The problem: An acceptable answer repeats exactly the line with "Open the 非标准格式" and each line after it through the end of the entries, and includes nothing else.

--- Data supplied Enclosed Below ---

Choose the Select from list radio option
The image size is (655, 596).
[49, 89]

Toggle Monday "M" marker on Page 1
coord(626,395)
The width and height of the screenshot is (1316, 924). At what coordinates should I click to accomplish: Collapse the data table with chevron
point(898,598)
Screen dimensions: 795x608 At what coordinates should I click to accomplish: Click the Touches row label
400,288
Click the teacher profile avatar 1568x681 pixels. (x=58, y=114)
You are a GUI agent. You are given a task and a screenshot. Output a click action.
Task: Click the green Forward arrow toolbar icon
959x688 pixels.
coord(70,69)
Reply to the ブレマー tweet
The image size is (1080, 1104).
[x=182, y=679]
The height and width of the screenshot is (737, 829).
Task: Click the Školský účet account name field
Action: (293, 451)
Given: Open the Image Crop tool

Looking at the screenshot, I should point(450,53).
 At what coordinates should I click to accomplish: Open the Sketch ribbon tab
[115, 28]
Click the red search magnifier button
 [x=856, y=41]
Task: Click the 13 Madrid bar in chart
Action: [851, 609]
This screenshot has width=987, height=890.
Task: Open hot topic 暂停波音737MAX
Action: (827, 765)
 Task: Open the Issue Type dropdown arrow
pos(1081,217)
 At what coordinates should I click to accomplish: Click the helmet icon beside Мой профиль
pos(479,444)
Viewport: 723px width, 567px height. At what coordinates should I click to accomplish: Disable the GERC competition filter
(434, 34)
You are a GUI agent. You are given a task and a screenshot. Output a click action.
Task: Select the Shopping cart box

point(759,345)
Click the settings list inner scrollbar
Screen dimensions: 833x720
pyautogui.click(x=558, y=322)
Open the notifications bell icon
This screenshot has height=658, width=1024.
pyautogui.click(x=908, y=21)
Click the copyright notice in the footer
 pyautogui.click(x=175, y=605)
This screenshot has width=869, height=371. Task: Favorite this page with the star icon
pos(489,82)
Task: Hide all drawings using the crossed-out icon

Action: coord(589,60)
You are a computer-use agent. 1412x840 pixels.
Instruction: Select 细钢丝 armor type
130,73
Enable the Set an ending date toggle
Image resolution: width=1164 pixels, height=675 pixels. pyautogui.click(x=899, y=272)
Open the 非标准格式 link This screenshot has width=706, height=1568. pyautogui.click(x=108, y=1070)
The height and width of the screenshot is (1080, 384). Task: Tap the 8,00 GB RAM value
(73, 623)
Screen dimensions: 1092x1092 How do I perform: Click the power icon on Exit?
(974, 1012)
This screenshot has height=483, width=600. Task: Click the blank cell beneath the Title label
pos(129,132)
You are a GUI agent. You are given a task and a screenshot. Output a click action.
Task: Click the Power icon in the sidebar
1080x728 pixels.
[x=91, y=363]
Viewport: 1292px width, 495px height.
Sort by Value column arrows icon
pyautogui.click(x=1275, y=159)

--- End of Enclosed Data supplied ---

Solution to the exercise:
Open the 非标准格式 link This screenshot has width=706, height=1568. pyautogui.click(x=108, y=1070)
The height and width of the screenshot is (1080, 384). Task: Tap the 8,00 GB RAM value
(73, 623)
Screen dimensions: 1092x1092 How do I perform: Click the power icon on Exit?
(974, 1012)
This screenshot has height=483, width=600. Task: Click the blank cell beneath the Title label
pos(129,132)
You are a GUI agent. You are given a task and a screenshot. Output a click action.
Task: Click the Power icon in the sidebar
1080x728 pixels.
[x=91, y=363]
Viewport: 1292px width, 495px height.
Sort by Value column arrows icon
pyautogui.click(x=1275, y=159)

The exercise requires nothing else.